There are three functions in plots.py: get_default_layout(), get_worldmap_fig(), and get_tot_cases_fig(). The first function is just a collection of dictionary entries which specify the layout properties, such as the margins (on line 22), the labels for the axes (on lines 25 and 27), and the color template (on line 29). The resulting dictionary will be passed to the graph object we define for the second figure containing the time evolution of the monkeypox cases.

Figure for choropleth worldmap

The second function defines the first figure, the choropleth worldmap showing the cumulative number of cases worldwide for a given date. In line 44, you can see the definition of the graph object (go) Figure. This component must be provided with the argument “data”, which is a tuple of so-called “trace” instances, i.e. figure data structures. Common ones are:

  • go.Scatter: graph object encompassing line charts, scatter charts, text charts, and bubble charts.
  • go.Bar and go.Histograms: for bar charts, stacked bar charts, and histograms; useful to represent data distributions.
  • go.Heatmap: to display 2D data (matrices) as colored plots.
  • go.Pie: to visualize pie charts and sectors.
  • go.Surface: to visualize 3D plots as surfaces (functions of two variables).
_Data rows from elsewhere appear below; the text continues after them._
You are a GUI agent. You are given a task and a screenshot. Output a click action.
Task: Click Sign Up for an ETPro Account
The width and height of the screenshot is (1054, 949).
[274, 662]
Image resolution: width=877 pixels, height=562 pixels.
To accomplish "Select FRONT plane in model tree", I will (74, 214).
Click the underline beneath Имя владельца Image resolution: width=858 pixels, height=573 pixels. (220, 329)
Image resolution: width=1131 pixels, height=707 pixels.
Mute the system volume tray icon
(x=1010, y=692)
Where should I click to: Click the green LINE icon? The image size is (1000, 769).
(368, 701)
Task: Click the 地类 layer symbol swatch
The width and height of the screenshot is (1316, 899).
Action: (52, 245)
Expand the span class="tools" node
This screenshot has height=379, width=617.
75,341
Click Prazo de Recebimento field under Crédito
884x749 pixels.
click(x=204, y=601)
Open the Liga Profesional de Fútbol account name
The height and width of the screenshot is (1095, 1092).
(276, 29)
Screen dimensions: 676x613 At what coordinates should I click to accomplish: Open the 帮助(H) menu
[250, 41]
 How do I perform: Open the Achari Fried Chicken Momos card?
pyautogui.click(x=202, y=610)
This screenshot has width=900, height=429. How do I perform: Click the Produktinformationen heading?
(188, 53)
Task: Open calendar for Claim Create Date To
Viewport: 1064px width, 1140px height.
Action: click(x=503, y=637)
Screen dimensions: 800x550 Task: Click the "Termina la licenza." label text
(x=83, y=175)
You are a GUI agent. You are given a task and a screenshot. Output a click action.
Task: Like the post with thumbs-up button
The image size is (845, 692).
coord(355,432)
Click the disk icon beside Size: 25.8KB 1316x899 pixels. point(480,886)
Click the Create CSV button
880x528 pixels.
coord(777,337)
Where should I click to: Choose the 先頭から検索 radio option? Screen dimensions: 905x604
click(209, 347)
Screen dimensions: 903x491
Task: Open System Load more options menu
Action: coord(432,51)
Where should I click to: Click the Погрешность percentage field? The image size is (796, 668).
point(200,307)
For a more comprehensive list, check out this webpage. In simple terms, these are all graph objects for displaying data structures, i.e. the “content” of our figure, while go.Figure is the “container” of such graph objects.

In our example, we employ go.Choropleth to show a worldmap colored as a heatmap to display different numbers of cases in different countries. This graph object, like basically all the other ones you will encounter, is a tree-like data structure formed of a series of dictionaries with precise attributes. For our go.Choropleth figure, we must provide a list of locations, which are standardized codes corresponding to different countries (line 45), and a list of values in the attribute “z”, which we take to be the number of monkeypox cases per country. This attribute will codify the color of each country according to our colormap. Both lists are contained in the dataframe current_df, which we have seen in part III. We also specify an attribute called “text”, which will indicate the name of the country when we select it. All the other attributes specify the visuals of the choropleth map. For instance, as a color scale we input “cmap”, our custom-defined color scale. Marker_line_color and marker_line_width control the borders between countries

After we have defined the graph object, we call the method update_layout in line 57. This is a very useful way to modify the appearance of our figure *after* having defined it (for instance, it could be put into a callback function to dynamically change how the figure looks!). In our example, we specify the dimensions of the figure via width and height, the attributes of the map via geo (background color, projection type etc.), and the colors of the background, the border, and the fonts. After we have “massaged” our plot to look how we want, we return the figure in line 69.

Figure for cumulative cases

The third and final function generates the figure that plots the number of cases (and the corresponding exponential fit) as a function of time for a given selection of countries. Here, we encounter another way of constructing figures by adding traces (see lines 83, 94, 107, and 121). A trace is a graph object that can be plotted in the same figure with other traces. This is very useful when you want to display several curves on the same axes, for instance if you want to show how a function behaves as you change a parameter, or in our case, compare similar data that stems from different sources (cumulative cases for different countries).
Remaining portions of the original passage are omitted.